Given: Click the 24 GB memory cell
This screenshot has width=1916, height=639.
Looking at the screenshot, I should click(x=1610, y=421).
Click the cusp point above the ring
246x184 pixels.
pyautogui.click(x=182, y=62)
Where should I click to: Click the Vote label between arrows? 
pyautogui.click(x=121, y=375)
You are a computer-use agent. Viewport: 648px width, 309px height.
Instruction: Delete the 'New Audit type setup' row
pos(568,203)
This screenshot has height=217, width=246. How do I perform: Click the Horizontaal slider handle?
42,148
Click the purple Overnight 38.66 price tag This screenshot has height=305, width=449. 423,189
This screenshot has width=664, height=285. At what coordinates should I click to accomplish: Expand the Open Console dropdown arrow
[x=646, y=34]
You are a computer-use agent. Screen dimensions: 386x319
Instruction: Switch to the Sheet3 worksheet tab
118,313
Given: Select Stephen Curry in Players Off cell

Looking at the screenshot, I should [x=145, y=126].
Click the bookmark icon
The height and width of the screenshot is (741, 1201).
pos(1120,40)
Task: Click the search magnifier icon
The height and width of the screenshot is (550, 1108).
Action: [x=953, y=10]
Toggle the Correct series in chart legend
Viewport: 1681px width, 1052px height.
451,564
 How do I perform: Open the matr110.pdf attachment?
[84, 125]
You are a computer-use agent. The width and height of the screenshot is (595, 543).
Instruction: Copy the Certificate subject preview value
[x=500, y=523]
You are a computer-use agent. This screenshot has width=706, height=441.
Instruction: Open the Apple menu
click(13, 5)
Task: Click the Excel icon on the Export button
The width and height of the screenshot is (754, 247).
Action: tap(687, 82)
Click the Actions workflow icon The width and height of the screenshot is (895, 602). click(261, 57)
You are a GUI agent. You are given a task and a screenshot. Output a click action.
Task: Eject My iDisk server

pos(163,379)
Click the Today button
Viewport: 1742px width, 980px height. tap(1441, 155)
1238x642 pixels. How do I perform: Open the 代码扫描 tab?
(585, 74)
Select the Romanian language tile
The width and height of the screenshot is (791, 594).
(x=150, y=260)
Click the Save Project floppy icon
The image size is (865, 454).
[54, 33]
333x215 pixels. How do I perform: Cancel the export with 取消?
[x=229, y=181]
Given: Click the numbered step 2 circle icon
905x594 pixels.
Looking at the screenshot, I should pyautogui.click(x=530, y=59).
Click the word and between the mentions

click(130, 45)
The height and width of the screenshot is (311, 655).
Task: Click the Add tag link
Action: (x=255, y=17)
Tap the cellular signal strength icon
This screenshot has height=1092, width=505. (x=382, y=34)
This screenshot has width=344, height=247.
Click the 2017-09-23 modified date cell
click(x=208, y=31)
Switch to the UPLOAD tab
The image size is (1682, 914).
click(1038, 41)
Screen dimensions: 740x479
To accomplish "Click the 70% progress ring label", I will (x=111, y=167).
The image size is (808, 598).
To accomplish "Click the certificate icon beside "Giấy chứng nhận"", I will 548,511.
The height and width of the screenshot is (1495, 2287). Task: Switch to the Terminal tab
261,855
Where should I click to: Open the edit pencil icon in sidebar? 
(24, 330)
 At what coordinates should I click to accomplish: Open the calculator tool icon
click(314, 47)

> DESCRIPTION OF THE TASK: Please arrange the listing above as a JSON list of strings, with one string for each line and blank lines left out.

> WORKED SOLUTION:
[
  "Given: Click the 24 GB memory cell",
  "This screenshot has width=1916, height=639.",
  "Looking at the screenshot, I should click(x=1610, y=421).",
  "Click the cusp point above the ring",
  "246x184 pixels.",
  "pyautogui.click(x=182, y=62)",
  "Where should I click to: Click the Vote label between arrows? ",
  "pyautogui.click(x=121, y=375)",
  "You are a computer-use agent. Viewport: 648px width, 309px height.",
  "Instruction: Delete the 'New Audit type setup' row",
  "pos(568,203)",
  "This screenshot has height=217, width=246. How do I perform: Click the Horizontaal slider handle?",
  "42,148",
  "Click the purple Overnight 38.66 price tag This screenshot has height=305, width=449. 423,189",
  "This screenshot has width=664, height=285. At what coordinates should I click to accomplish: Expand the Open Console dropdown arrow",
  "[x=646, y=34]",
  "You are a computer-use agent. Screen dimensions: 386x319",
  "Instruction: Switch to the Sheet3 worksheet tab",
  "118,313",
  "Given: Select Stephen Curry in Players Off cell",
  "Looking at the screenshot, I should [x=145, y=126].",
  "Click the bookmark icon",
  "The height and width of the screenshot is (741, 1201).",
  "pos(1120,40)",
  "Task: Click the search magnifier icon",
  "The height and width of the screenshot is (550, 1108).",
  "Action: [x=953, y=10]",
  "Toggle the Correct series in chart legend",
  "Viewport: 1681px width, 1052px height.",
  "451,564",
  " How do I perform: Open the matr110.pdf attachment?",
  "[84, 125]",
  "You are a computer-use agent. The width and height of the screenshot is (595, 543).",
  "Instruction: Copy the Certificate subject preview value",
  "[x=500, y=523]",
  "You are a computer-use agent. This screenshot has width=706, height=441.",
  "Instruction: Open the Apple menu",
  "click(13, 5)",
  "Task: Click the Excel icon on the Export button",
  "The width and height of the screenshot is (754, 247).",
  "Action: tap(687, 82)",
  "Click the Actions workflow icon The width and height of the screenshot is (895, 602). click(261, 57)",
  "You are a GUI agent. You are given a task and a screenshot. Output a click action.",
  "Task: Eject My iDisk server",
  "pos(163,379)",
  "Click the Today button",
  "Viewport: 1742px width, 980px height. tap(1441, 155)",
  "1238x642 pixels. How do I perform: Open the 代码扫描 tab?",
  "(585, 74)",
  "Select the Romanian language tile",
  "The width and height of the screenshot is (791, 594).",
  "(x=150, y=260)",
  "Click the Save Project floppy icon",
  "The image size is (865, 454).",
  "[54, 33]",
  "333x215 pixels. How do I perform: Cancel the export with 取消?",
  "[x=229, y=181]",
  "Given: Click the numbered step 2 circle icon",
  "905x594 pixels.",
  "Looking at the screenshot, I should pyautogui.click(x=530, y=59).",
  "Click the word and between the mentions",
  "click(130, 45)",
  "The height and width of the screenshot is (311, 655).",
  "Task: Click the Add tag link",
  "Action: (x=255, y=17)",
  "Tap the cellular signal strength icon",
  "This screenshot has height=1092, width=505. (x=382, y=34)",
  "This screenshot has width=344, height=247.",
  "Click the 2017-09-23 modified date cell",
  "click(x=208, y=31)",
  "Switch to the UPLOAD tab",
  "The image size is (1682, 914).",
  "click(1038, 41)",
  "Screen dimensions: 740x479",
  "To accomplish \"Click the 70% progress ring label\", I will (x=111, y=167).",
  "The image size is (808, 598).",
  "To accomplish \"Click the certificate icon beside \"Giấy chứng nhận\"\", I will 548,511.",
  "The height and width of the screenshot is (1495, 2287). Task: Switch to the Terminal tab",
  "261,855",
  "Where should I click to: Open the edit pencil icon in sidebar? ",
  "(24, 330)",
  " At what coordinates should I click to accomplish: Open the calculator tool icon",
  "click(314, 47)"
]